GIVEN EXERCISE A>
Answer these questions from the article about the cookbook, one per line:
(i) In which month was the book the SAVEUR Cookbook Club pick?
(ii) In what year did Tablet's web feature of the same name appear?
(iii) Who took the photographs for the book?
GIVEN EXERCISE B>
Please repeat the part of the article between "If the book" and "no accompanying recipes.", inclusive, swapping "rabbit hole" for "labyrinth".

DOCUMENT EXTRACT>
A Jewish Cookbook for the 21st CenturyYou’ll want “The 100 Most Jewish Foods” in your back pocket during the high holidays
The 100 Most Jewish Foods

That soggy teabag you just threw away? It's one of the most Jewish foods on the planet, at least according to a new book titled The 100 Most Jewish Foods, our September pick for the SAVEUR Cookbook Club. The collection of recipes and essays calls itself "a highly debatable list," a wise caveat on the part of author Alana Newhouse, since such hierarchical pronouncements are the stuff of food fights among Jews across the globe (as my Jewish grandfather would say, "where you have two Jews, you have three opinions").

If the book looks familiar, that's because it's version 2.0 of Tablet's web feature of the same name—you know, the one that basically broke the food internet in 2018. Maybe, like me, you spent hours down that culinary rabbit hole, clicking through pull-apart Yemeni breads, slippery herring fillets, and hot, plump blintzes, your salivary glands in overdrive. And maybe you were duly deflated to learn that there were no accompanying recipes.

Excerpted from The 100 Most Jewish Foods by Alana Newhouse (Artisan Books). Copyright © 2019. Photographs by Noah Fecks, illustrations by Joana Avillez. Get the recipe for Kiddush Cookies »

DATA ENTRIES>
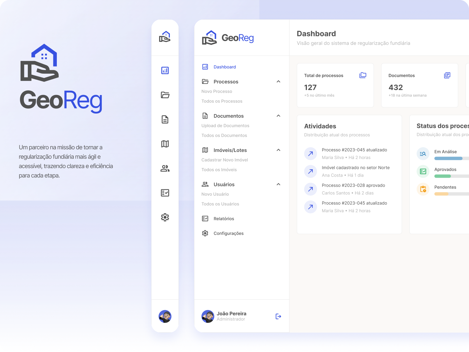Click the documents icon on the Documentos card
The width and height of the screenshot is (469, 352).
447,75
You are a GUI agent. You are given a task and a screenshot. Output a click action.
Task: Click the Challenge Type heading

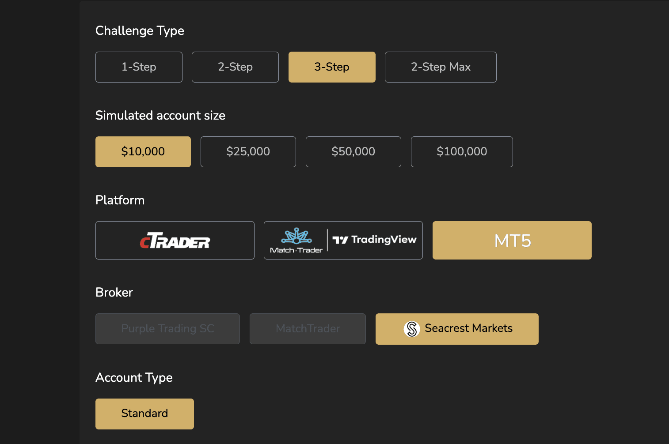[x=140, y=31]
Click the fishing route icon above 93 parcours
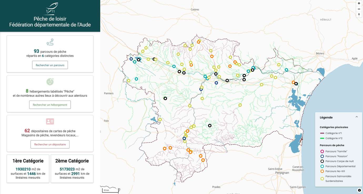363x194 pixels. tap(50, 42)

WORKED SOLUTION A>
(i) September
(ii) 2018
(iii) Noah Fecks

WORKED SOLUTION B>
If the book looks familiar, that's because it's version 2.0 of Tablet's web feature of the same name—you know, the one that basically broke the food internet in 2018. Maybe, like me, you spent hours down that culinary labyrinth, clicking through pull-apart Yemeni breads, slippery herring fillets, and hot, plump blintzes, your salivary glands in overdrive. And maybe you were duly deflated to learn that there were no accompanying recipes.